## What is required:
The material must be copied out exactly, line for line.

Segment Open

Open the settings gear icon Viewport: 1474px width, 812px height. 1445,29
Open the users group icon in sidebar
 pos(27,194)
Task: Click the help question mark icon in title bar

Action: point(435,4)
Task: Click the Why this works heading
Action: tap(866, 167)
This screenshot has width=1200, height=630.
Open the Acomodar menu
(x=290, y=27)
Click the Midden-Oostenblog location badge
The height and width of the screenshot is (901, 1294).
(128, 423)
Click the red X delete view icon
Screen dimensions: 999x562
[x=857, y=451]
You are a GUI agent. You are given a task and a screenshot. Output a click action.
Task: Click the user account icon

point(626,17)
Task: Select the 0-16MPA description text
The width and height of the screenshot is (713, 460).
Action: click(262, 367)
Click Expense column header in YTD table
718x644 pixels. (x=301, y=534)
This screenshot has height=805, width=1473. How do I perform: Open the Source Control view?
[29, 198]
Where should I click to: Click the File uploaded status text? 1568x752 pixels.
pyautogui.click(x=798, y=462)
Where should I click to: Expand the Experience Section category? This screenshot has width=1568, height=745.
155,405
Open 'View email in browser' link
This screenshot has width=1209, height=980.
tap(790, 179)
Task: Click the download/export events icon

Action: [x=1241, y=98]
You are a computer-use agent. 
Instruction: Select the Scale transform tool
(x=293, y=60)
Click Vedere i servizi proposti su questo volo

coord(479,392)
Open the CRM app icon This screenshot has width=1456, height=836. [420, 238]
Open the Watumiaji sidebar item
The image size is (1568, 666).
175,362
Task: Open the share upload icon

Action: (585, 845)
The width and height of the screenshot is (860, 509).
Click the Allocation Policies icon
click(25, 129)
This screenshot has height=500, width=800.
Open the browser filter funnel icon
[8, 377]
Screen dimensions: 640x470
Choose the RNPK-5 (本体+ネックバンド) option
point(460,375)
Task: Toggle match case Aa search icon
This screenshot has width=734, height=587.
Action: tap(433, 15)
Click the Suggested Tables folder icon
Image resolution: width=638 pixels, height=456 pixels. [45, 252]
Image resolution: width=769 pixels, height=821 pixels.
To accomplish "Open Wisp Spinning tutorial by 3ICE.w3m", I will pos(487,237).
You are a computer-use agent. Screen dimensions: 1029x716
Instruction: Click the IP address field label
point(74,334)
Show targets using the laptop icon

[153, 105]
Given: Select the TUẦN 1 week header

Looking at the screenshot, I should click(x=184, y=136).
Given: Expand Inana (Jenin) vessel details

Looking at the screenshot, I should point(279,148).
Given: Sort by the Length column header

Segment Closed

## Your solution:
Open the settings gear icon Viewport: 1474px width, 812px height. 1445,29
Open the users group icon in sidebar
 pos(27,194)
Task: Click the help question mark icon in title bar

Action: point(435,4)
Task: Click the Why this works heading
Action: tap(866, 167)
This screenshot has width=1200, height=630.
Open the Acomodar menu
(x=290, y=27)
Click the Midden-Oostenblog location badge
The height and width of the screenshot is (901, 1294).
(128, 423)
Click the red X delete view icon
Screen dimensions: 999x562
[x=857, y=451]
You are a GUI agent. You are given a task and a screenshot. Output a click action.
Task: Click the user account icon

point(626,17)
Task: Select the 0-16MPA description text
The width and height of the screenshot is (713, 460).
Action: click(262, 367)
Click Expense column header in YTD table
718x644 pixels. (x=301, y=534)
This screenshot has height=805, width=1473. How do I perform: Open the Source Control view?
[29, 198]
Where should I click to: Click the File uploaded status text? 1568x752 pixels.
pyautogui.click(x=798, y=462)
Where should I click to: Expand the Experience Section category? This screenshot has width=1568, height=745.
155,405
Open 'View email in browser' link
This screenshot has width=1209, height=980.
tap(790, 179)
Task: Click the download/export events icon

Action: [x=1241, y=98]
You are a computer-use agent. 
Instruction: Select the Scale transform tool
(x=293, y=60)
Click Vedere i servizi proposti su questo volo

coord(479,392)
Open the CRM app icon This screenshot has width=1456, height=836. [420, 238]
Open the Watumiaji sidebar item
The image size is (1568, 666).
175,362
Task: Open the share upload icon

Action: (585, 845)
The width and height of the screenshot is (860, 509).
Click the Allocation Policies icon
click(25, 129)
This screenshot has height=500, width=800.
Open the browser filter funnel icon
[8, 377]
Screen dimensions: 640x470
Choose the RNPK-5 (本体+ネックバンド) option
point(460,375)
Task: Toggle match case Aa search icon
This screenshot has width=734, height=587.
Action: tap(433, 15)
Click the Suggested Tables folder icon
Image resolution: width=638 pixels, height=456 pixels. [45, 252]
Image resolution: width=769 pixels, height=821 pixels.
To accomplish "Open Wisp Spinning tutorial by 3ICE.w3m", I will pos(487,237).
You are a computer-use agent. Screen dimensions: 1029x716
Instruction: Click the IP address field label
point(74,334)
Show targets using the laptop icon

[153, 105]
Given: Select the TUẦN 1 week header

Looking at the screenshot, I should click(x=184, y=136).
Given: Expand Inana (Jenin) vessel details

Looking at the screenshot, I should point(279,148).
Given: Sort by the Length column header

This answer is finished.